▶ _WHAT THE TASK REQUIRES_
Count lines holding the string "agent" in the data that follows. Reply with one number only.

/---

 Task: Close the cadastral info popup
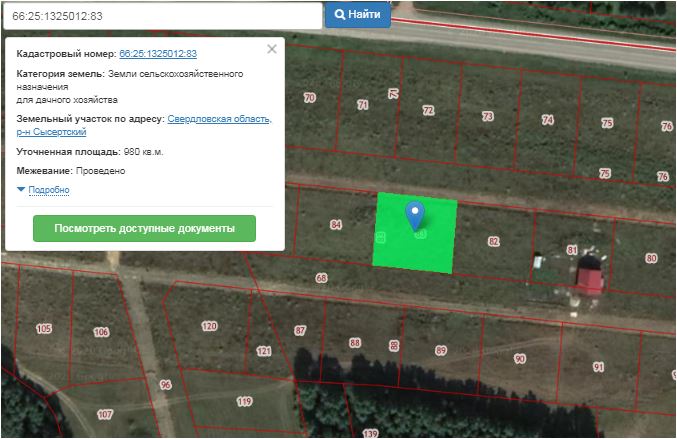(x=272, y=49)
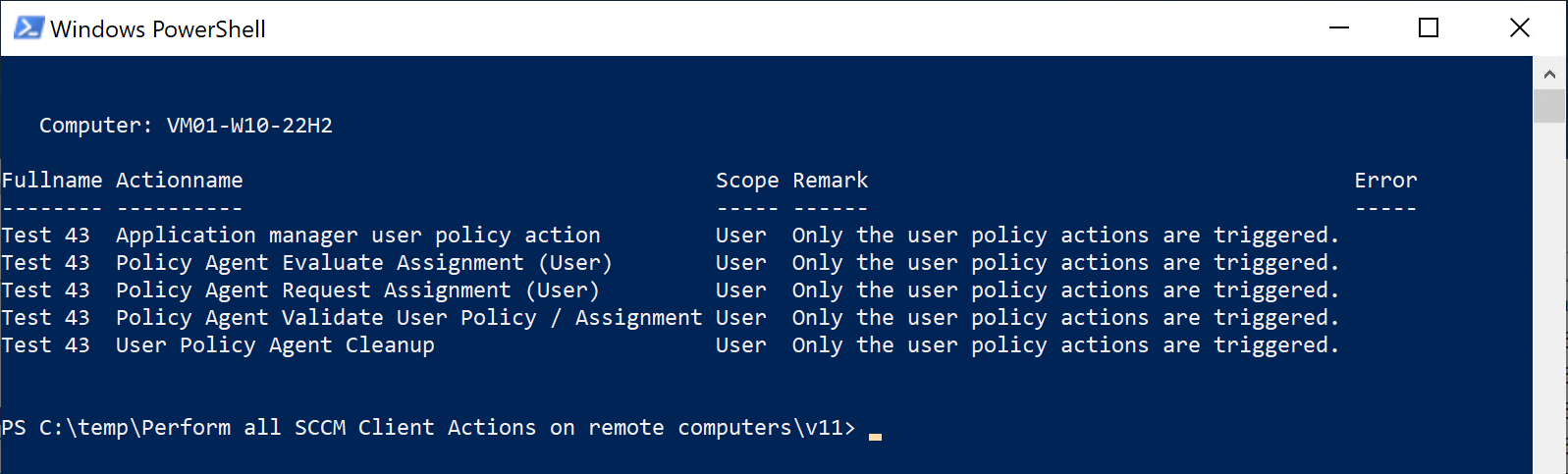Click the Actionname column header
This screenshot has height=474, width=1568.
pyautogui.click(x=179, y=181)
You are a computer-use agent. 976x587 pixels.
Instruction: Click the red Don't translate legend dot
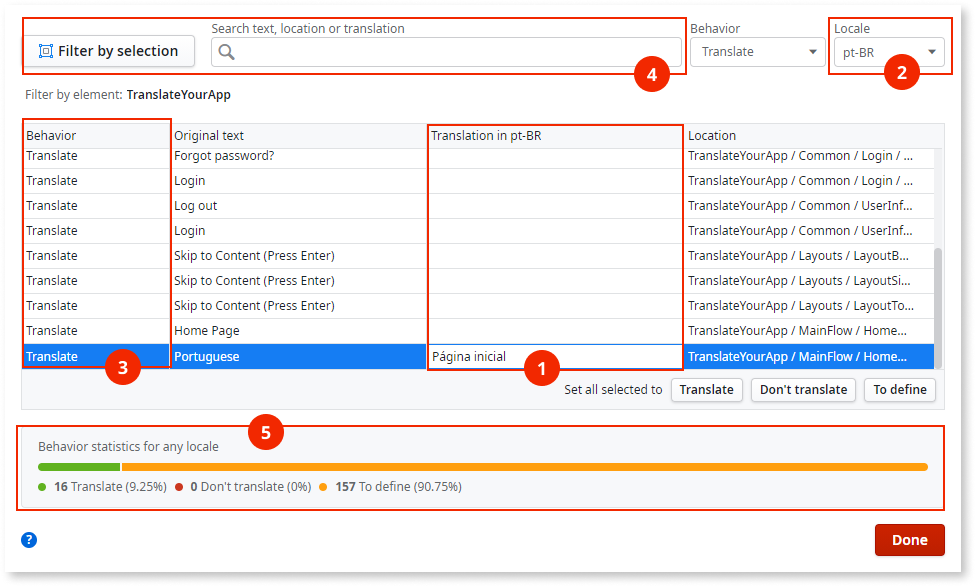[178, 486]
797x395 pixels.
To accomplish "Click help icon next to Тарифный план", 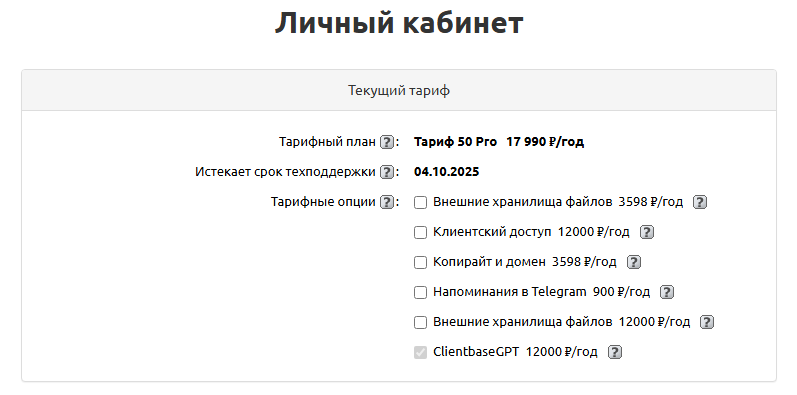I will (x=387, y=142).
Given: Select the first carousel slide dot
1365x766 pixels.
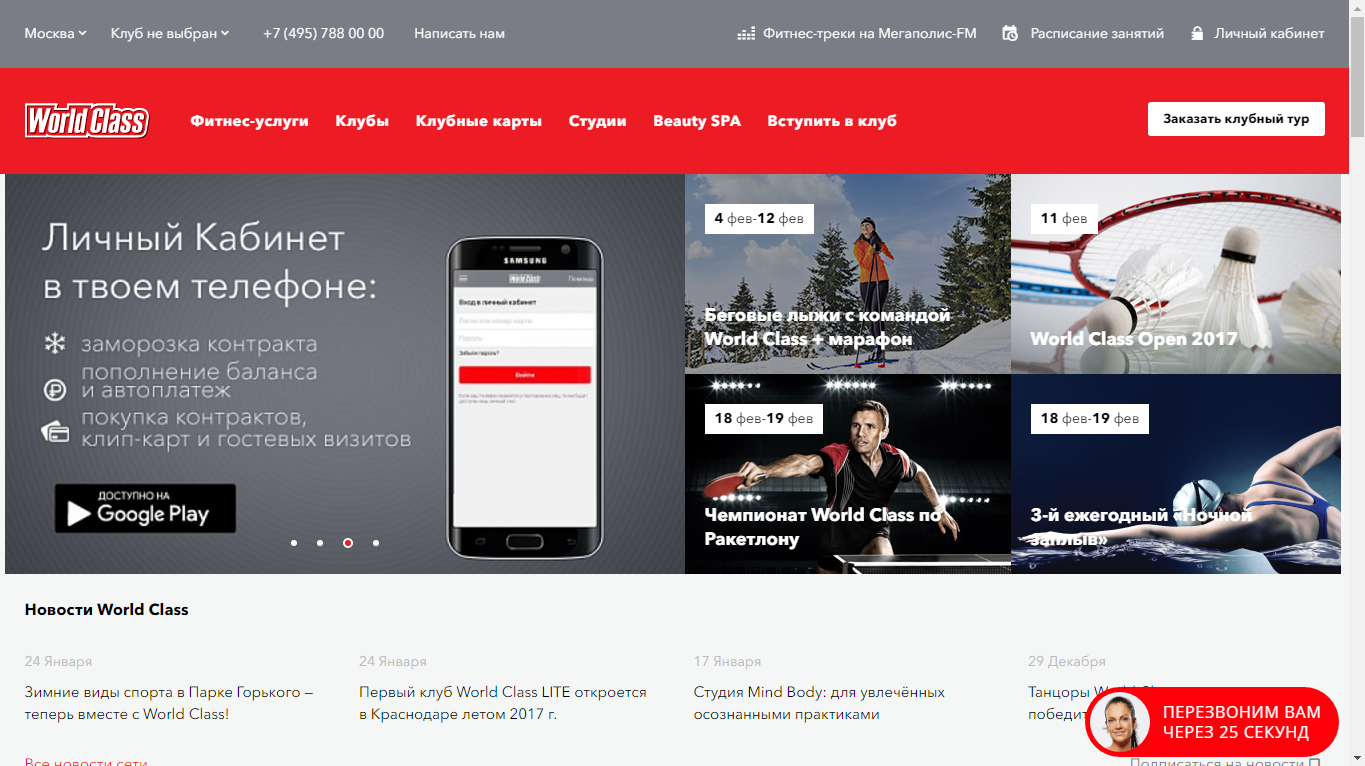Looking at the screenshot, I should (x=294, y=543).
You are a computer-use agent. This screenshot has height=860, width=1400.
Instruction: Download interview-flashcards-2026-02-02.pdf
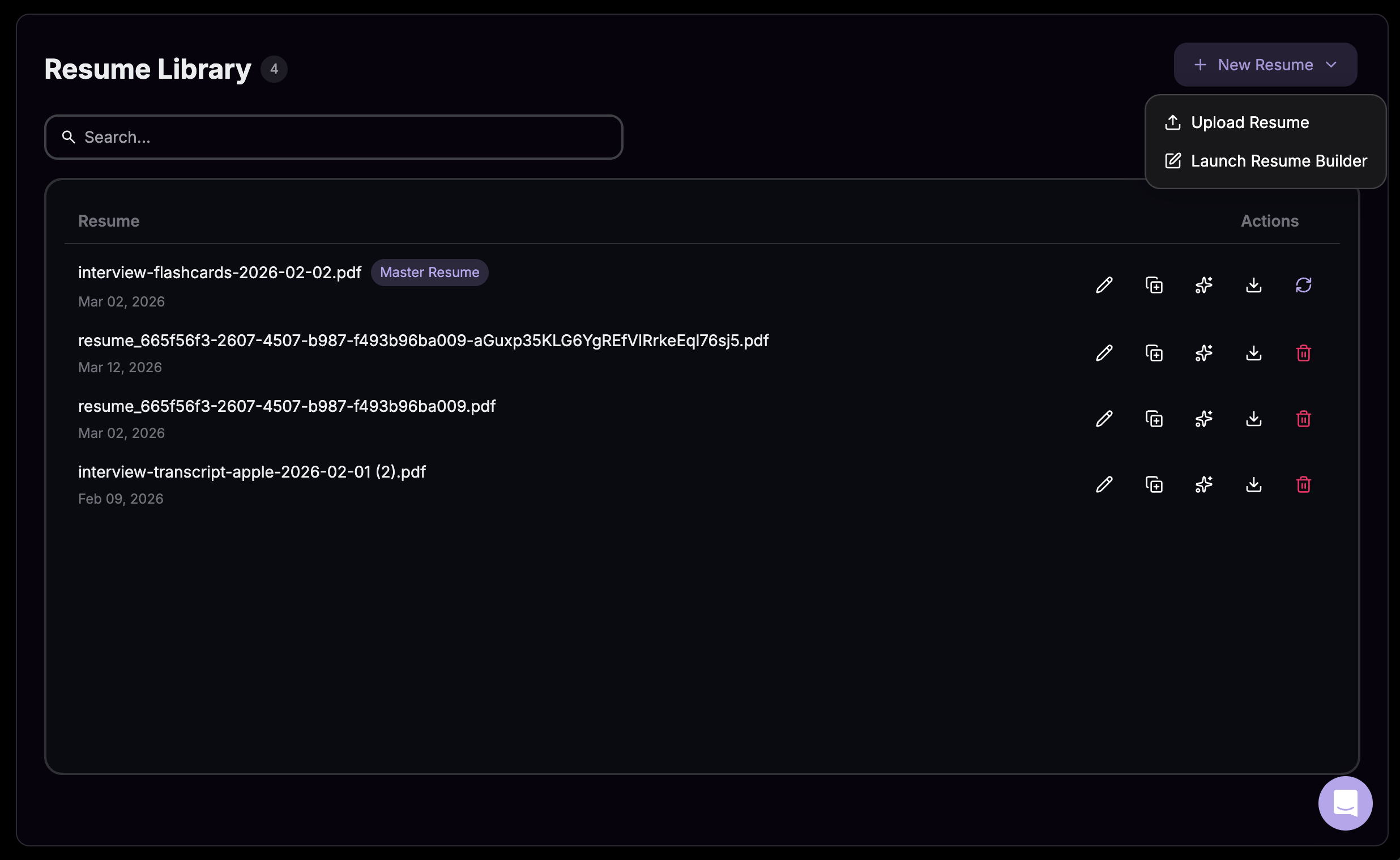point(1253,284)
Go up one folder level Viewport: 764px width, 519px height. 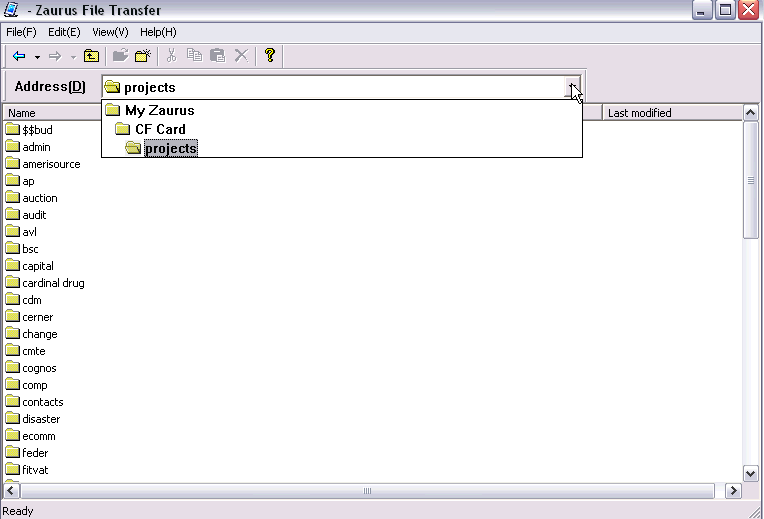click(91, 56)
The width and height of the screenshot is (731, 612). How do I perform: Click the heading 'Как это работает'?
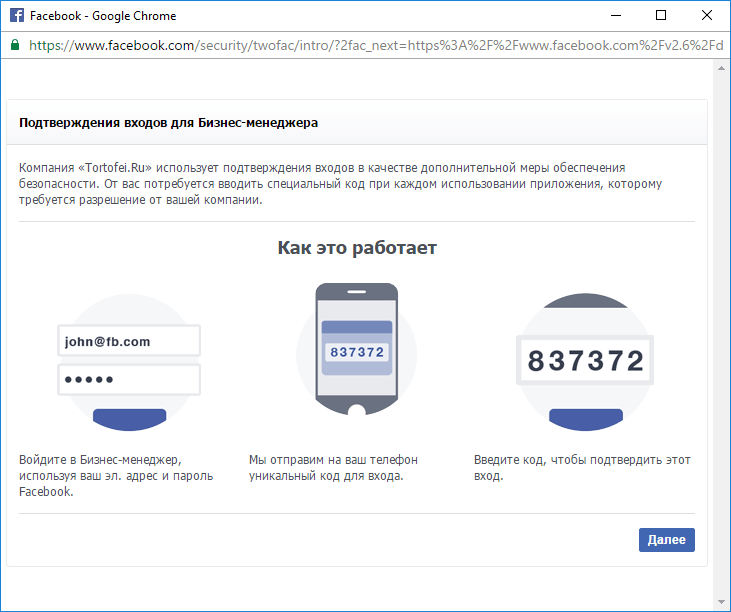point(357,248)
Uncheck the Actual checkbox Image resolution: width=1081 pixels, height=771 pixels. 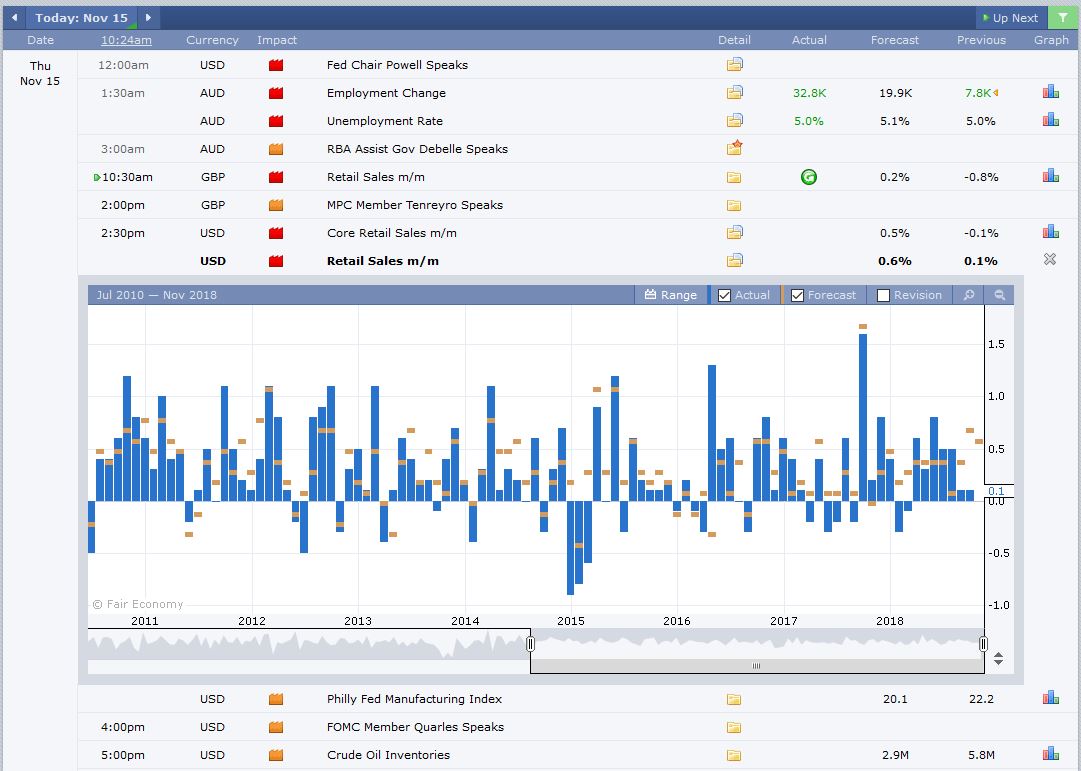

\---

▶ _ANSWER TO THE PROBLEM_
2